LivingNeymar's brain is more efficient in controlling his feet

Neymar's brain is more efficient in controlling his feet

Kicking a ball for many years can make you a great scorer or it can lead to fully fit legs. But the consequences of this habit, practiced regularly and with dedication, go much further.

 

We now know that playing soccer also shapes the brain and changes the way it works . Eiichi Naito and Satoshi Hirose, two Japanese researchers, have managed to demonstrate this in a study involving none other than the popular Brazilian soccer player Neymar da Silva Santos Junior.

 

The result of this research was recently published in the journal Frontiers in Human Neuroscience (2014), and it goes on to say that so many years of training have made Neymar’s brain very efficient at controlling the movements of his foot.
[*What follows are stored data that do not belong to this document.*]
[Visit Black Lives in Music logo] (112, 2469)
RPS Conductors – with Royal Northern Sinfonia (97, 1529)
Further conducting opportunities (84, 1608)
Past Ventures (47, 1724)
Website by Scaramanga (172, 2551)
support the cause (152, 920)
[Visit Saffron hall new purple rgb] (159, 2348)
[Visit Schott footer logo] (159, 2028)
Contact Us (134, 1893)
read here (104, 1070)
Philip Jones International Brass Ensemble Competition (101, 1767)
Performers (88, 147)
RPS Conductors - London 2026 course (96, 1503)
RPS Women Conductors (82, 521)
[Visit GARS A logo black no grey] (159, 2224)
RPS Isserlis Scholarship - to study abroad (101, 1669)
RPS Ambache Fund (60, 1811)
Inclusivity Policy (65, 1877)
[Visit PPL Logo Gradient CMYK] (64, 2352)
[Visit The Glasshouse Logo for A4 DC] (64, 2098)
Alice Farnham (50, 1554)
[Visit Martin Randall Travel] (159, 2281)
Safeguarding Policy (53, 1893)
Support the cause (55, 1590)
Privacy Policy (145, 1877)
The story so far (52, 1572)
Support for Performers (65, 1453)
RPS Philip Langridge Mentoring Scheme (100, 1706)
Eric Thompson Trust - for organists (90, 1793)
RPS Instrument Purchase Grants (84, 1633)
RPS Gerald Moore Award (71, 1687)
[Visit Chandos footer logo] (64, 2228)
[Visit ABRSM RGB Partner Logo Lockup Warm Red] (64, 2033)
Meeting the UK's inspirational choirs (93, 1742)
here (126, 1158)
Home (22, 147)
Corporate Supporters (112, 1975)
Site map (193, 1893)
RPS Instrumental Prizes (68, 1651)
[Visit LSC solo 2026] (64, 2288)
Three other professional players from Second Division teams of the Spanish Soccer League, two professional competition swimmers and one amateur soccer player participated in the experiment. All of them underwent functional magnetic resonance imaging while they were asked to move their right foot at certain times, alternating the rotational movement of the ankle to the right and left. All foot movements of the participants were videotaped.

 

The results showed that in all of them the motor areas of the foot were activated in the medial wall of the left cerebral hemisphere, which is responsible for this function. Compared with the swimmers or the amateur soccer player, the professional soccer players had less activity and in a smaller area of that left medial wall.

 

What is significant is that in the case of Neymar this was much more marked , showing an activation of these areas even less than that of the rest of the players. The authors suggest that Neymar might be able to control the ball better due to the fact that he has more neural resources that would not be used in the execution of the motor act itself.

 

These changes could be, according to the researchers, a reflection at the brain level of prolonged training in a skill such as ball handling, based on practice-dependent brain plasticity capacity. And we know that with proper training anyone can achieve a more efficient brain both in sport and in other skills.